A gantry crane is a crane built atop a gantry, which is a structure used to straddle an object or workspace. They can range from enormous "full" gantry cranes, capable of lifting some of the heaviest loads in the world, to small shop cranes, used for tasks such as lifting automobile engines out of vehicles. They are also called portal cranes, the "portal" being the empty space straddled by the gantry.
Portable gantry crane
Portable gantry cranes are used to lift and transport smaller items, usually less than 10 tonnes (9.8 long tons; 11 short tons). They are widely used in the HVAC, machinery moving and fine art installation industries. Some portable gantry cranes are equipped with an enclosed track, while others use an I-beam, or other extruded shapes, for the running surface. Most workstation gantry cranes are intended to be stationary when loaded, and mobile when unloaded. Workstation Gantry Cranes can be outfitted with either a wire rope hoist or a lower capacity chain hoist.
An engine crane (also referred as engine hoist) is a common repair tool used in vehicle repair shops to remove or install gasoline or diesel engines in small and crowded vehicle engine compartments.
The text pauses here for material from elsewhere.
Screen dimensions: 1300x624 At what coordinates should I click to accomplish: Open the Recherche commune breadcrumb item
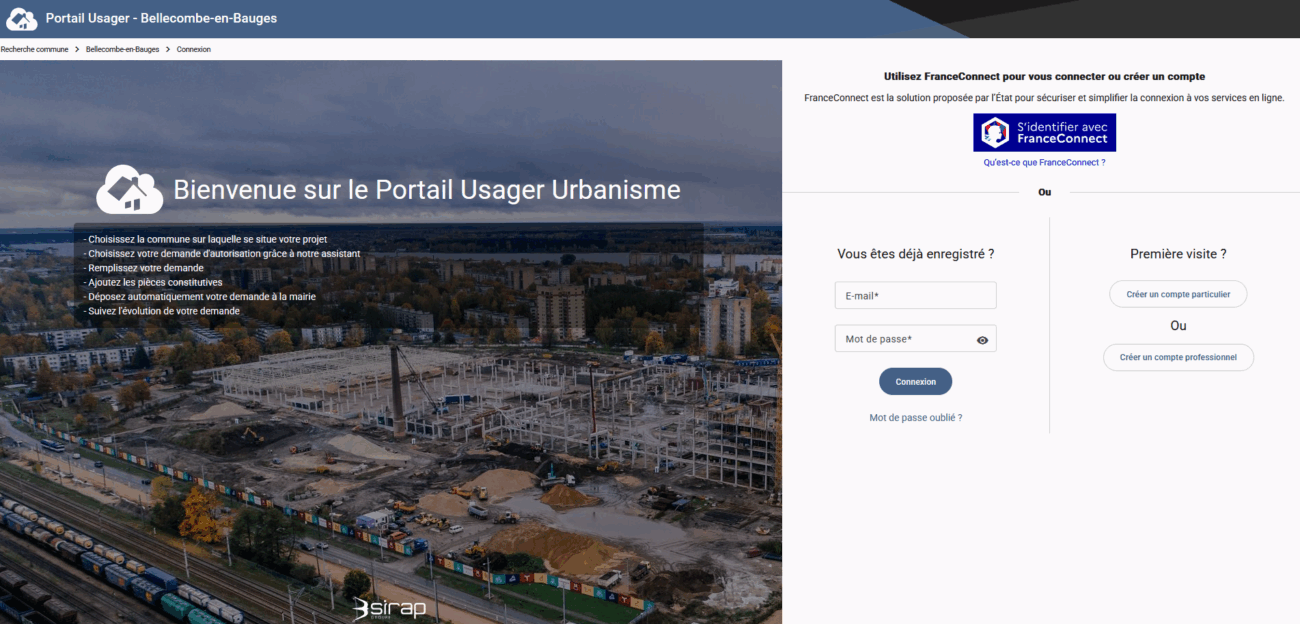coord(34,49)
It uses a heavy cantilevered support structure to hold the engine in mid-air so that the mechanic can carefully connect or disconnect fragile hoses and wires on the engine to the frame of the vehicle.
The engine crane is commonly used in combination with the engine stand so that the removed engine can be rotated in midair to provide access to underside surfaces of the engine.
Engine cranes are typically mounted on large casters so that an engine can be lifted straight up out of an engine compartment and then rolled away from the immobile vehicle frame.
Most engine cranes are equipped with a telescopic boom which can be extended to reach engine blocks located further into the engine compartment. At the end of the boom there is a grab hook where lifting chains, slings or a load leveler can be attached for lifting purposes.